Plastic money has become one of the most important possessions of upwardly mobile urban Indian consumer. Credit card works great when you want to spend, or you need immediate cash but these aren’t without their flip side too. The phenomenon called credit cards is is the new born baby in the Indian financial market and has acquired mammoth proportions in the recent times. The origination of plastic money can be credited to the UK over 40 years ago. Barclay Card was the first pre-paid plastic money to be launched in 1966. This plastic money operated like a charge card with the bill having to be paid off in full each month and had the credit limit of 100 pounds only.
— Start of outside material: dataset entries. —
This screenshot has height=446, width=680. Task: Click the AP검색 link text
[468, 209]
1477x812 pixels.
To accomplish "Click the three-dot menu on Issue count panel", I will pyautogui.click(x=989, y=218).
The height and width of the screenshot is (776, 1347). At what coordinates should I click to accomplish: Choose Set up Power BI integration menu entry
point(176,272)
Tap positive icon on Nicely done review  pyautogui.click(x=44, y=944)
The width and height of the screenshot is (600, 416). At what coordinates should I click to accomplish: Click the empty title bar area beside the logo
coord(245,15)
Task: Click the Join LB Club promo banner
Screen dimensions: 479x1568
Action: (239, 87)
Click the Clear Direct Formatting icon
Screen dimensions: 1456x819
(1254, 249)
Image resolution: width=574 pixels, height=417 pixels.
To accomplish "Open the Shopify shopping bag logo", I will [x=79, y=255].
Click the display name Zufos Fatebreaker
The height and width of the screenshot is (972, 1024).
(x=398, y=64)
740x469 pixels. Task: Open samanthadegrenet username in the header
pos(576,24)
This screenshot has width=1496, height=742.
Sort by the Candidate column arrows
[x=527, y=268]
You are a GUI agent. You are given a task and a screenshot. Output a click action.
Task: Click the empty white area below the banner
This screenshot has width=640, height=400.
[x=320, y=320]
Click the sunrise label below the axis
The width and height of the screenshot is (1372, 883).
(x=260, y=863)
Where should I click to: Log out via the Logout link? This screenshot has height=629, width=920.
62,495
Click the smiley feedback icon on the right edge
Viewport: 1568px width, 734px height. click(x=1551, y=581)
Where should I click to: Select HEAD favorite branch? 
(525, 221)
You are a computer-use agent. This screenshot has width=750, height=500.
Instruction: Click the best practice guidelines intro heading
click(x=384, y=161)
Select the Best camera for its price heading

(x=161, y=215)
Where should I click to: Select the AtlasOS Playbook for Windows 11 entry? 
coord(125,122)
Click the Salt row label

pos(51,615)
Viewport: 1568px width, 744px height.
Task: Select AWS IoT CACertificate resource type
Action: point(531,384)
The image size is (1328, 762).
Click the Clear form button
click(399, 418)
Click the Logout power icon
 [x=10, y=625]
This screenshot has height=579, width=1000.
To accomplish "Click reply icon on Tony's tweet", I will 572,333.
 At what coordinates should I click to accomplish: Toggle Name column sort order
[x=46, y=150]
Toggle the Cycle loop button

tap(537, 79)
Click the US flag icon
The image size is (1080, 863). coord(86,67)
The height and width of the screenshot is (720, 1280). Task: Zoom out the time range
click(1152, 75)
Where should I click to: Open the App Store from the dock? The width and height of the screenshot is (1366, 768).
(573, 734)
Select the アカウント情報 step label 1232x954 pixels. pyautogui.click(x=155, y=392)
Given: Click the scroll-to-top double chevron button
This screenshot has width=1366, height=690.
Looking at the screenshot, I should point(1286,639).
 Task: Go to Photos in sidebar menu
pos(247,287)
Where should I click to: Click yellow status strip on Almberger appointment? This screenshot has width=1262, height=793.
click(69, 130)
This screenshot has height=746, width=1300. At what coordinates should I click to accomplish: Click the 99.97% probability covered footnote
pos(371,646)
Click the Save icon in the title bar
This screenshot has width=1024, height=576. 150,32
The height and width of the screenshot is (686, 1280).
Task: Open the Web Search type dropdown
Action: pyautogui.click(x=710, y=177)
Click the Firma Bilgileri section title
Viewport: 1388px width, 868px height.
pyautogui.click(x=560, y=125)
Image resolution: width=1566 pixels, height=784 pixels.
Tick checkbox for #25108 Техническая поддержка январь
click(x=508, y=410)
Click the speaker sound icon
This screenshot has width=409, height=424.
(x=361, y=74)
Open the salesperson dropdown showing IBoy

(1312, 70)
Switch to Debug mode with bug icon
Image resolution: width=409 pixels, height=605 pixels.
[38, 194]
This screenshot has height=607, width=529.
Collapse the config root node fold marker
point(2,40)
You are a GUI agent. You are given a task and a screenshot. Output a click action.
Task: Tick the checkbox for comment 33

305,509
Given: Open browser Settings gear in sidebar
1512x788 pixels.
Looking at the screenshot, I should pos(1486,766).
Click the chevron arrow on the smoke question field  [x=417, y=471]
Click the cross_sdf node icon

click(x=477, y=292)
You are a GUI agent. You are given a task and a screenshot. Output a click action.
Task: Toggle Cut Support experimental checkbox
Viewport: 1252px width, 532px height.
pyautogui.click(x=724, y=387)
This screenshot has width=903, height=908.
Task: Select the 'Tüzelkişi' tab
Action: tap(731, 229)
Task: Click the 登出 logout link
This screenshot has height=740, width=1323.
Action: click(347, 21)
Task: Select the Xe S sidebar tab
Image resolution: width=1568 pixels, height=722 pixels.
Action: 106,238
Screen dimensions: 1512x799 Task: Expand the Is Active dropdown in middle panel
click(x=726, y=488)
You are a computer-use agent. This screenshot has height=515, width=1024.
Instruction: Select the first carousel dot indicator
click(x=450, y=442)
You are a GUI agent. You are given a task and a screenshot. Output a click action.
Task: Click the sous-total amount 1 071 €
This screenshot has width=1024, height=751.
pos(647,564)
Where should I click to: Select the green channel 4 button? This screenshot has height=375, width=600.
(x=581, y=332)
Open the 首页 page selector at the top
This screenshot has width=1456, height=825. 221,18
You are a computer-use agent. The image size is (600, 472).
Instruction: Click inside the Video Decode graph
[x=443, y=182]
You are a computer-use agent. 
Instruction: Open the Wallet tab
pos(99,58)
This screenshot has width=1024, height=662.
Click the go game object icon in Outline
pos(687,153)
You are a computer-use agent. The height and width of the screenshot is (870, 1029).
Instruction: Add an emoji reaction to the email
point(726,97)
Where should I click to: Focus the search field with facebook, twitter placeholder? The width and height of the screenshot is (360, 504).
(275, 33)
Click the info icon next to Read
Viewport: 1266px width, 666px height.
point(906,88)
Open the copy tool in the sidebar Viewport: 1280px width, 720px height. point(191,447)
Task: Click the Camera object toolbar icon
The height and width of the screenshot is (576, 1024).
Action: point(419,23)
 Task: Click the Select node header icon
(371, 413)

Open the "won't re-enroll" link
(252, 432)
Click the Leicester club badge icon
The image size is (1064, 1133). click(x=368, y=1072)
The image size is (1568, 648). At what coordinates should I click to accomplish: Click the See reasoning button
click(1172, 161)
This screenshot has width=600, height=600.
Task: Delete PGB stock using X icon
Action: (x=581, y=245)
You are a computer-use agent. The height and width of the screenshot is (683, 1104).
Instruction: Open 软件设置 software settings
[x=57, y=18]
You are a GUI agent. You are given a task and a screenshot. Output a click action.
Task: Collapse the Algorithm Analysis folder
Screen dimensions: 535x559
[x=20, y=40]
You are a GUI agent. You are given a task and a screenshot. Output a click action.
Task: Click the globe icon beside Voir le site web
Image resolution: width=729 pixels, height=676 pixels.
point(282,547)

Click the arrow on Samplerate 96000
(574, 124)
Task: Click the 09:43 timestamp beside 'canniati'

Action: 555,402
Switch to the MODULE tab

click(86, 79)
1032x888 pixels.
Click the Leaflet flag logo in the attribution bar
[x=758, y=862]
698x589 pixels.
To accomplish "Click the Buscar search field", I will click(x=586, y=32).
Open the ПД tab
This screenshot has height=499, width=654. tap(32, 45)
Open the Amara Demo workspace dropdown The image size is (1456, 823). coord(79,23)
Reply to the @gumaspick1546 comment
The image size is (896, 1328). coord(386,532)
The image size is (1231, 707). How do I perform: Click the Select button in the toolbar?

Today the there is a dramatic change in the scenario. Talking of the prevalent situations of India, one can see that there are about 1,500 credit cards to choose from. The numbers have intensified the competition among card providers, thus leading to a fragmented market catering to card users across the classes, financial backgrounds and different credit histories. Almost anyone can be a credit card owner as these are perceived as the ones which make life more convenient. .
Credit free period associated with the credit cards helps you in not paying interest charges. The best use of plastic money is to-buy goods or services on credit for a stipulated period(known as grace period) and then paying off the amount in full when it’s due. No interest charges need to be paid if the card user repays the money within the time. The convenience of not paying interest charges is available on the balance amount till your due date is only due to credit free period available in your plastic money. Without a free period, the concerned bank may impose a finance charge from the date you use your card or from the date each transaction is posted to your account.